*WHAT YOU WILL DO*. As soon as the line containing "At what coordinates" appears, start repeating lines exactly and continue to the end of the entries; please skip pictures.

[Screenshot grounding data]
□ □ □

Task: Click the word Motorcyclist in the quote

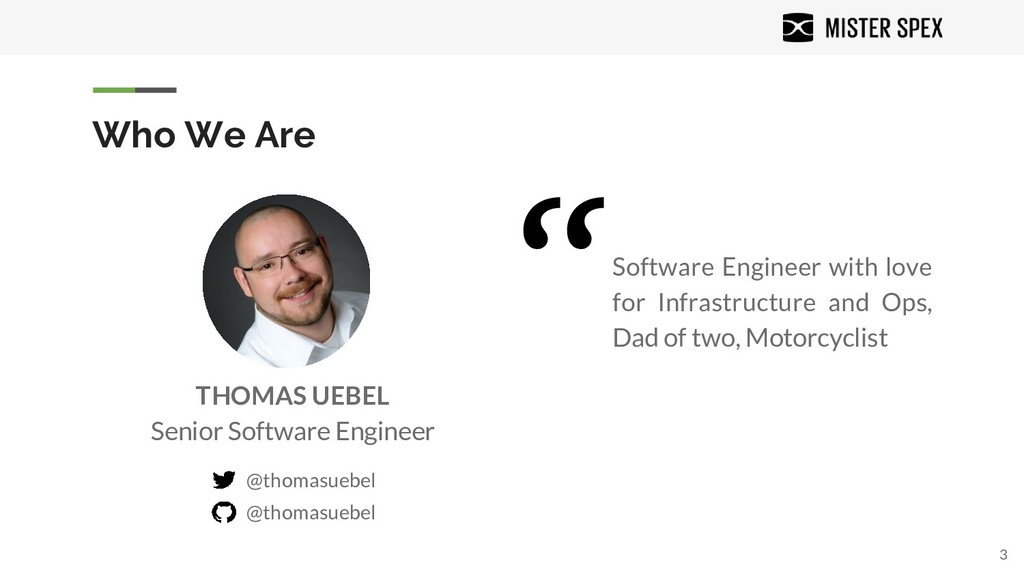Action: 816,338
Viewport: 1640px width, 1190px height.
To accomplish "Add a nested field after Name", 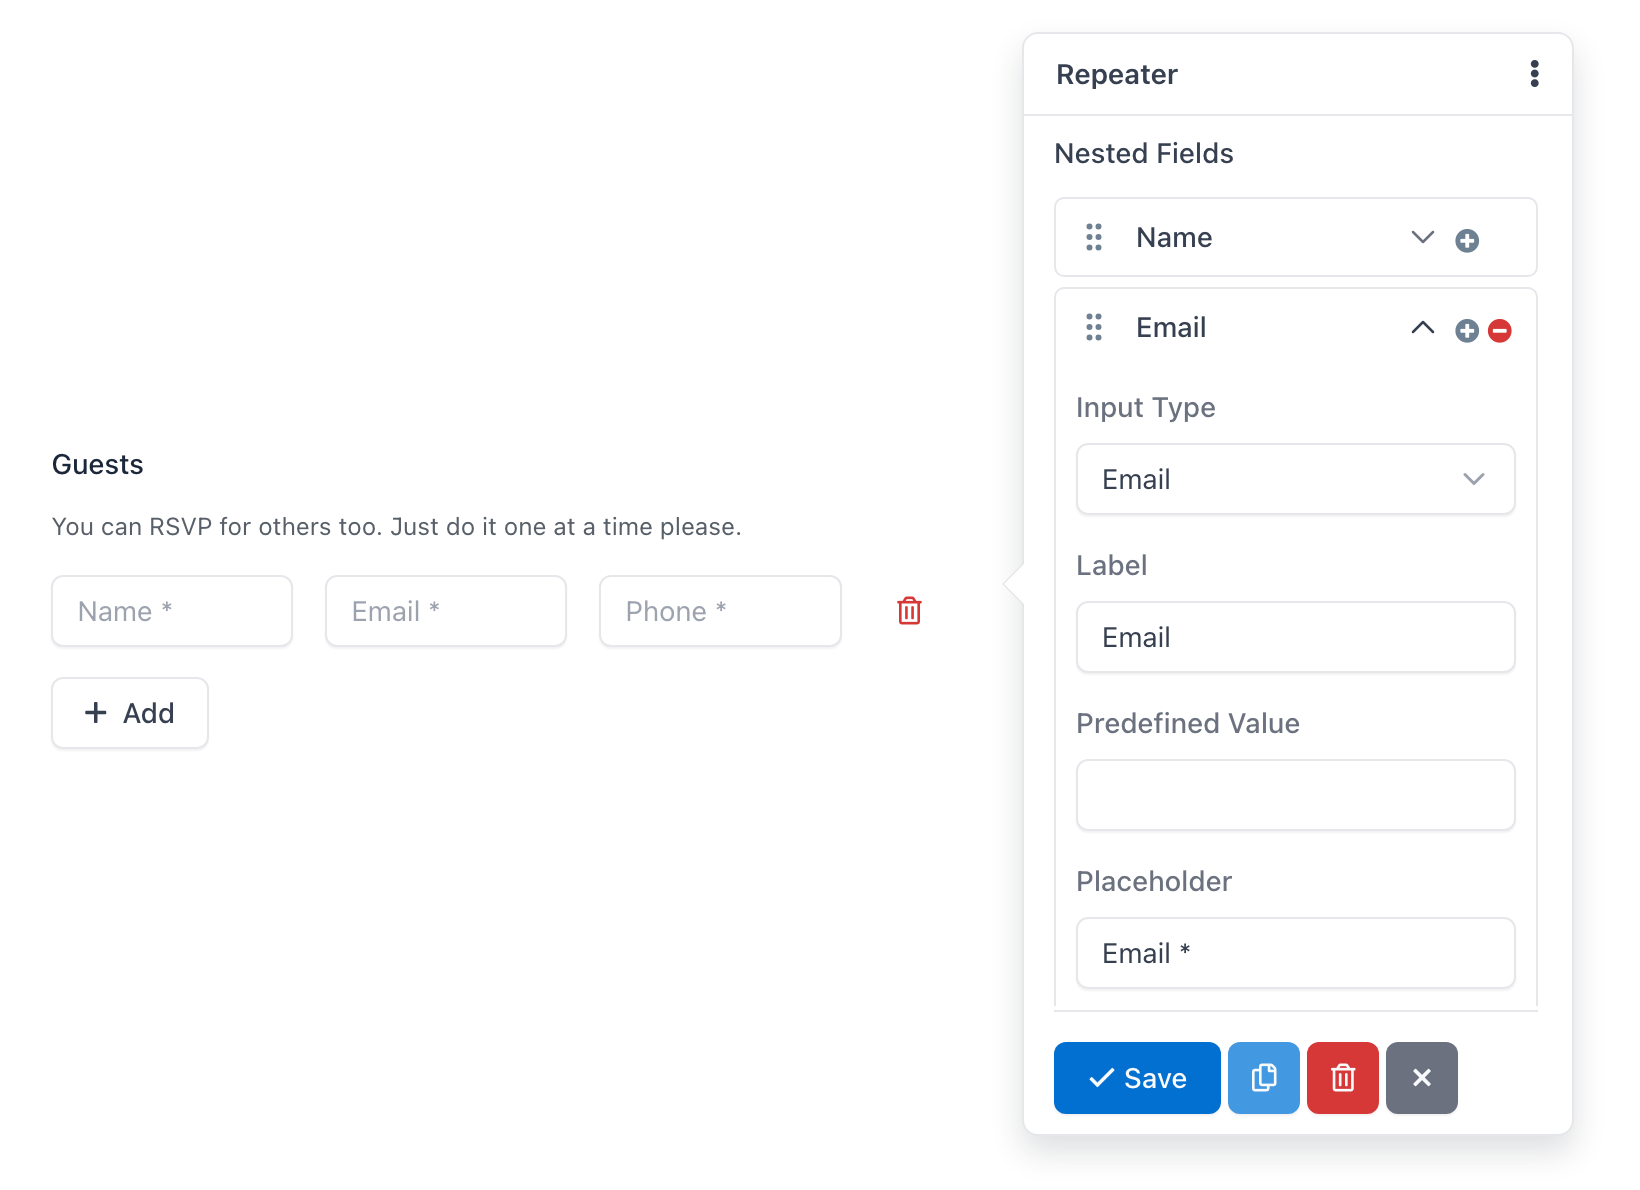I will [x=1467, y=240].
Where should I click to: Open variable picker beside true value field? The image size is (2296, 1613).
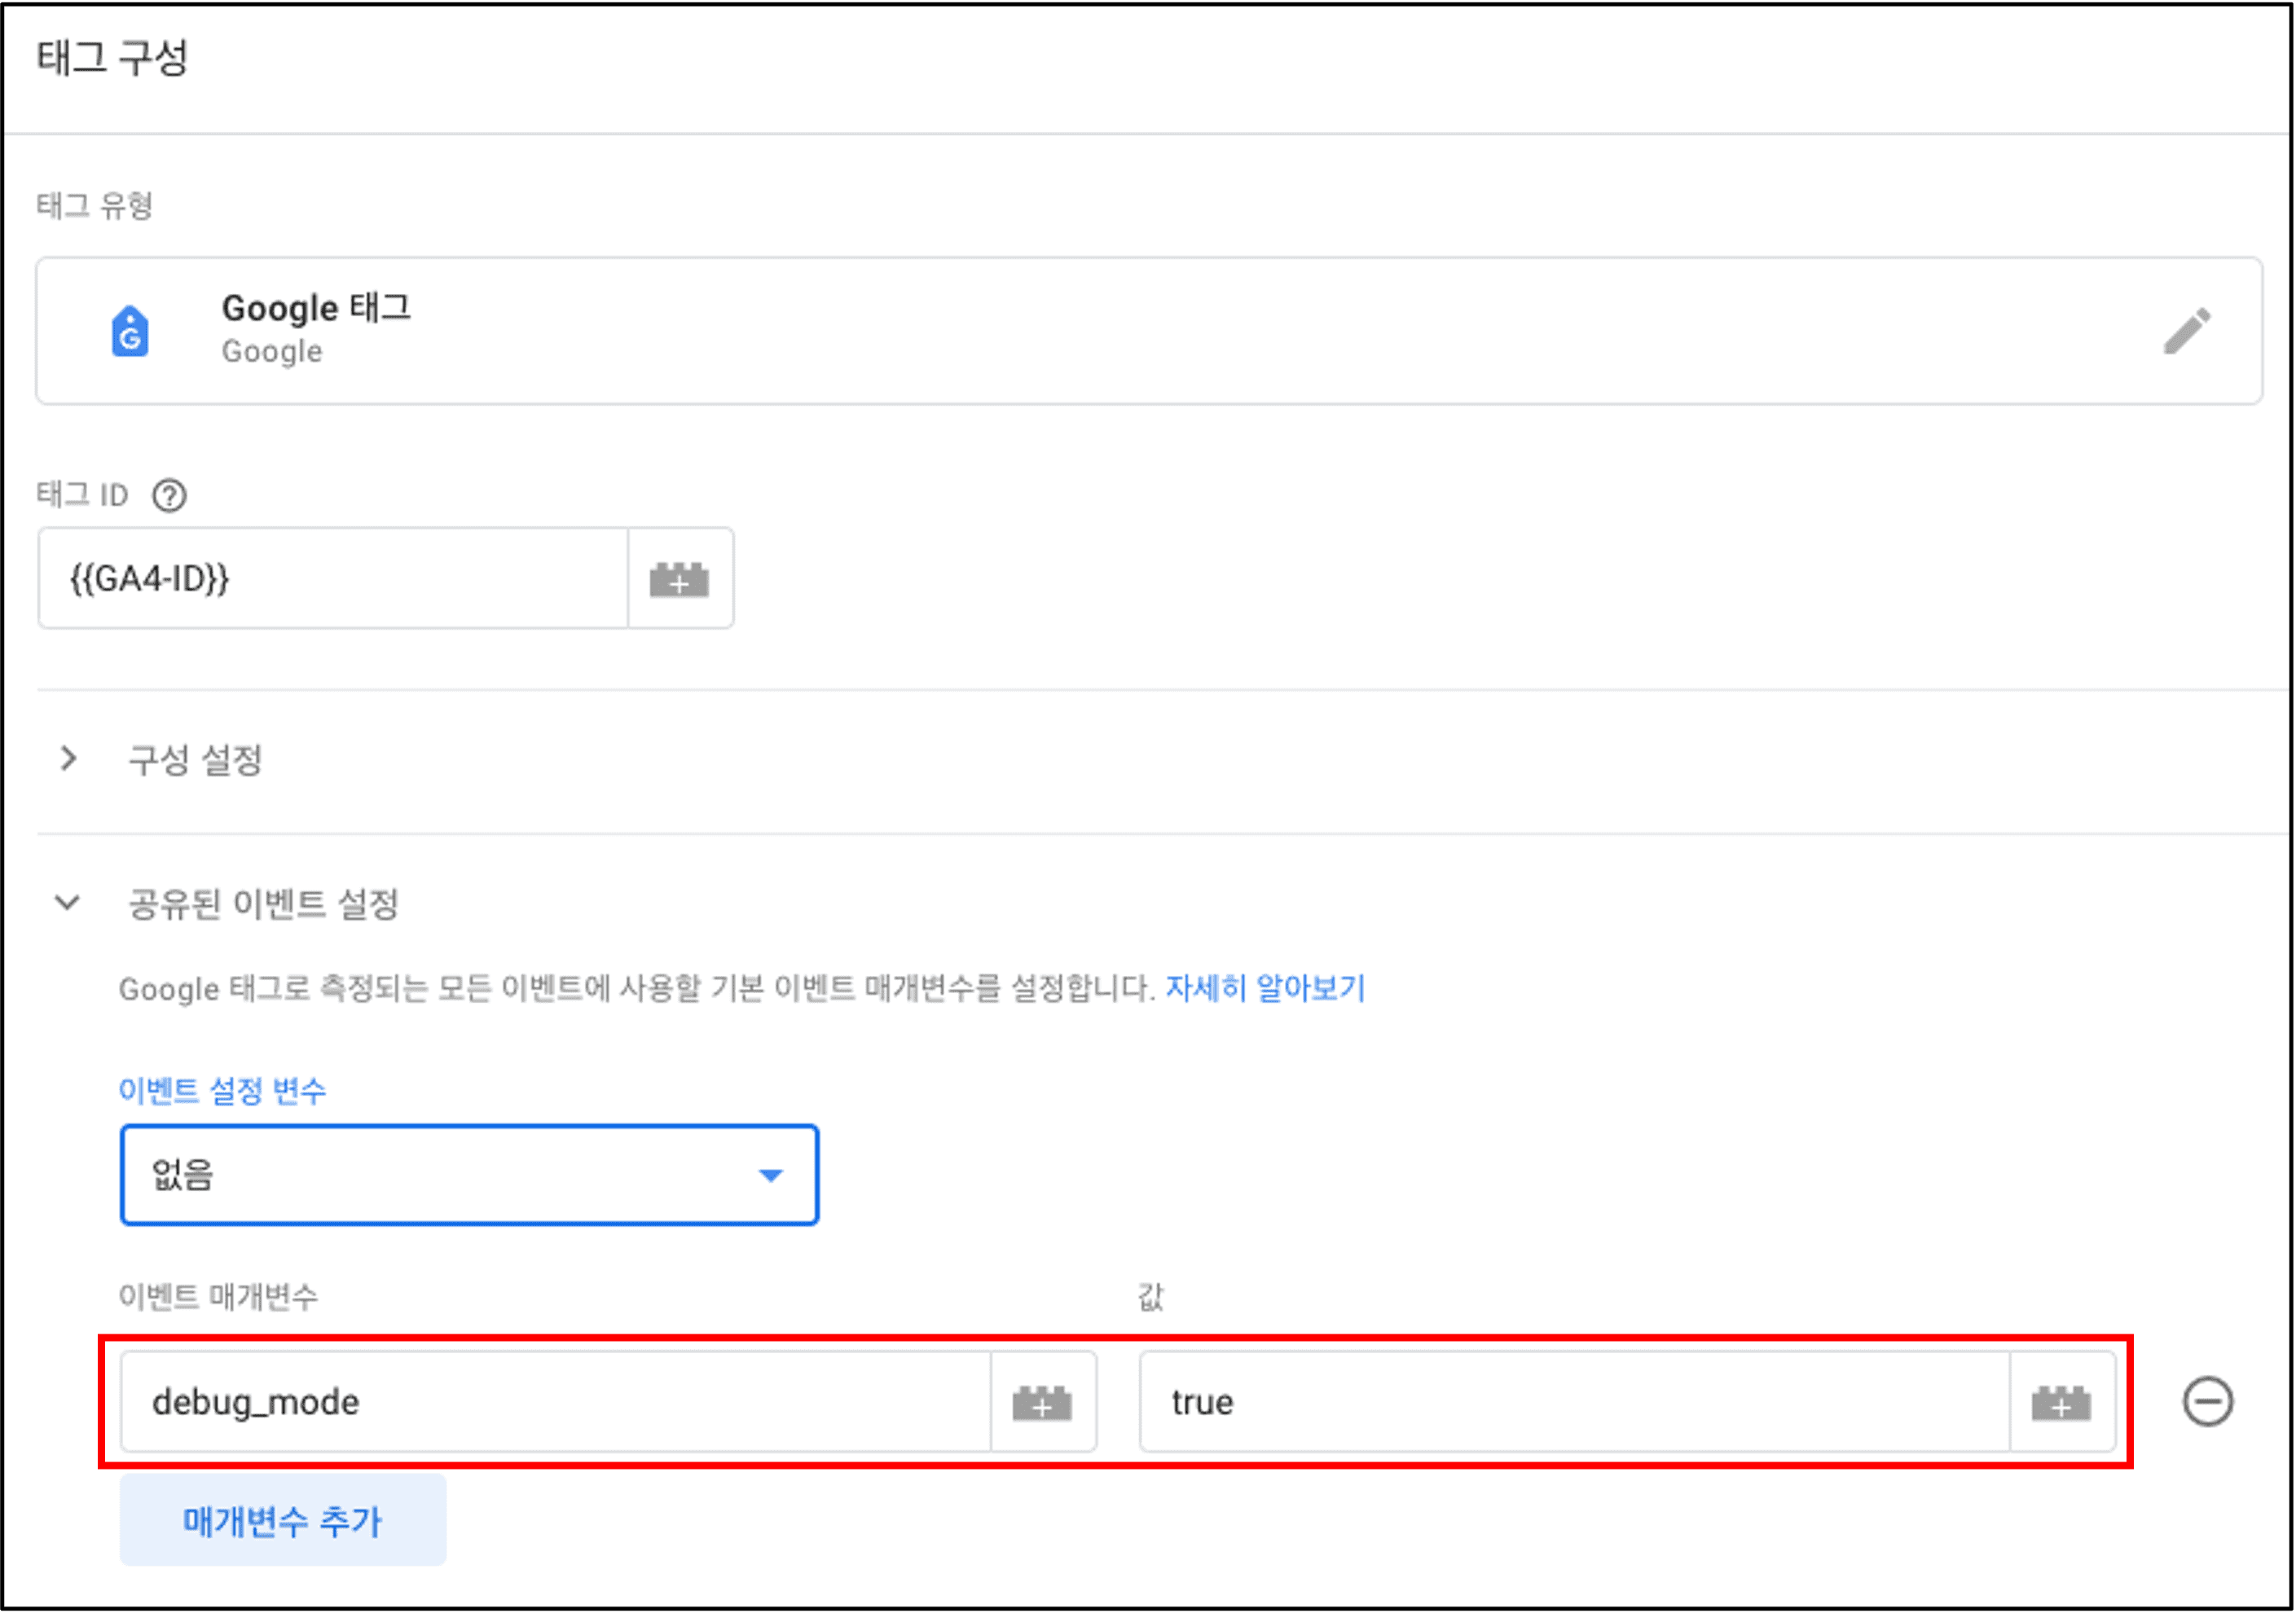click(2062, 1402)
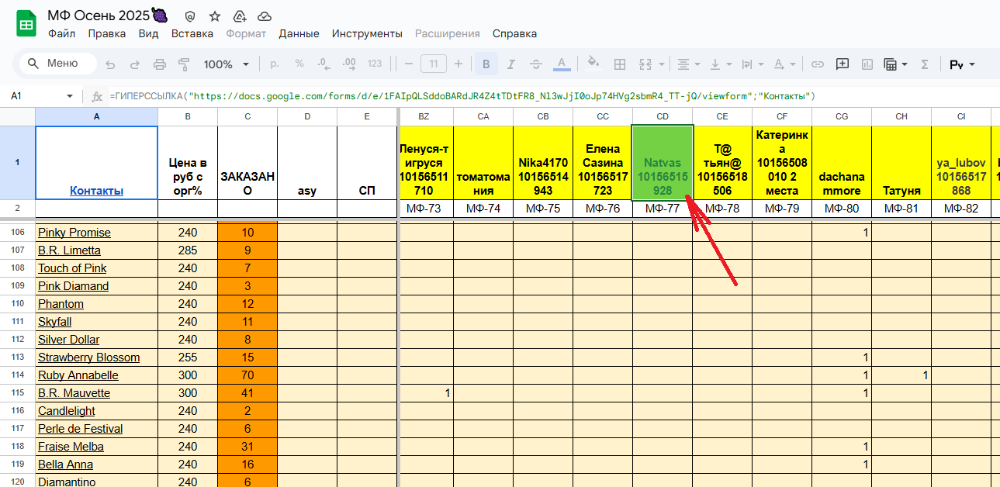Click the Borders icon
This screenshot has width=1000, height=487.
(619, 64)
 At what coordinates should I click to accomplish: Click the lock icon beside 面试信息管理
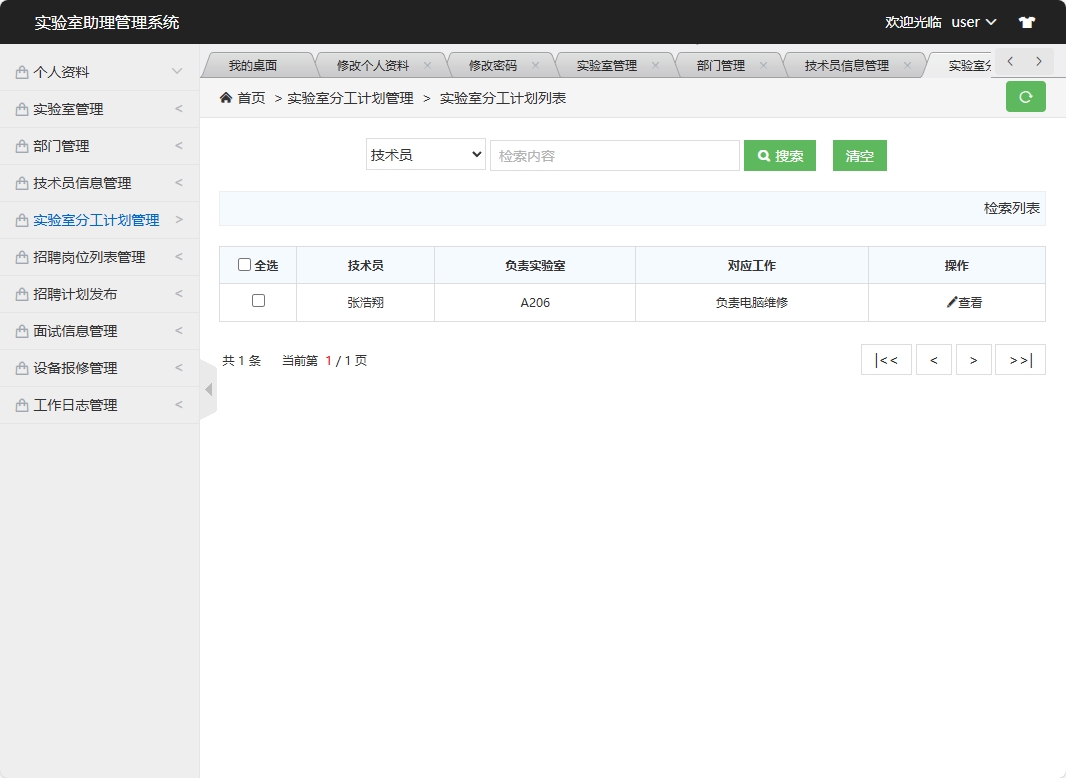[22, 330]
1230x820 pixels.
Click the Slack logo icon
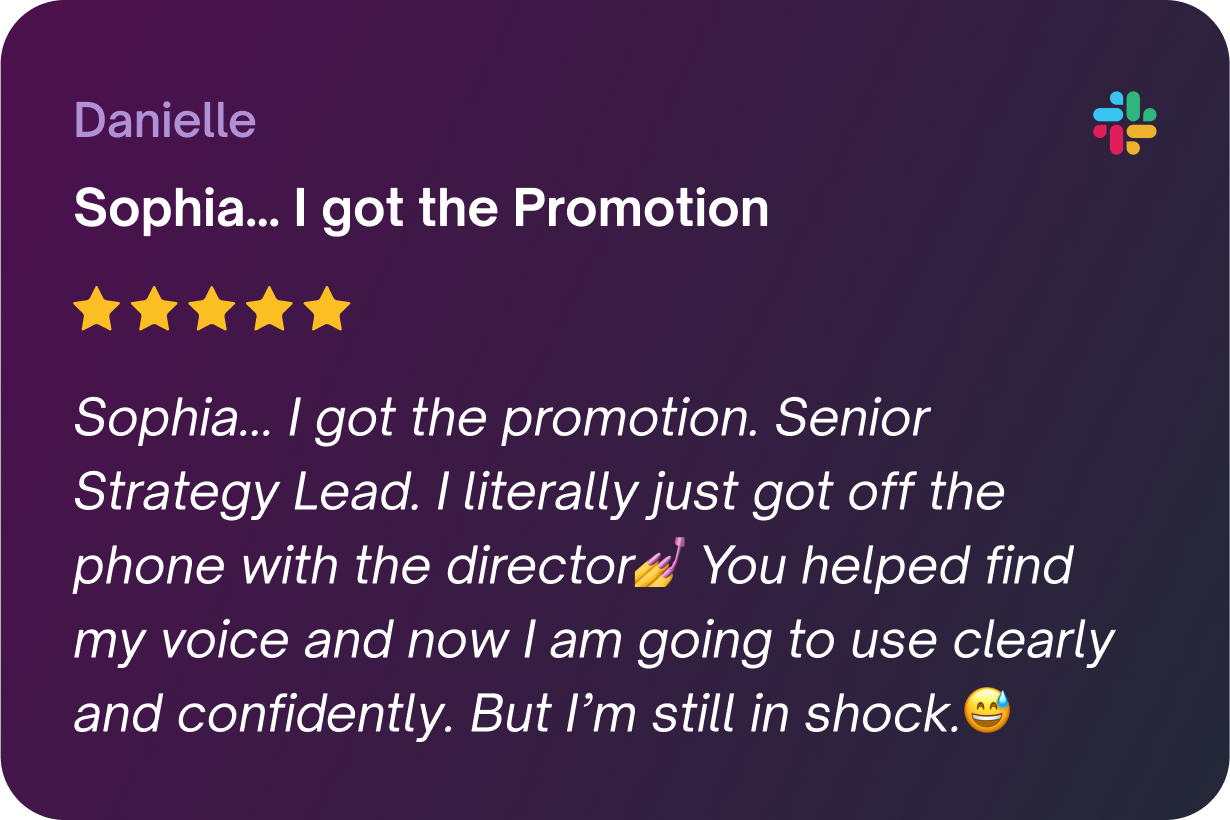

□ □ □

*SOLUTION*.
 At what coordinates should I click to accomplish: Click the lock icon beside 面试信息管理
[22, 330]
1230x820 pixels.
Click the Slack logo icon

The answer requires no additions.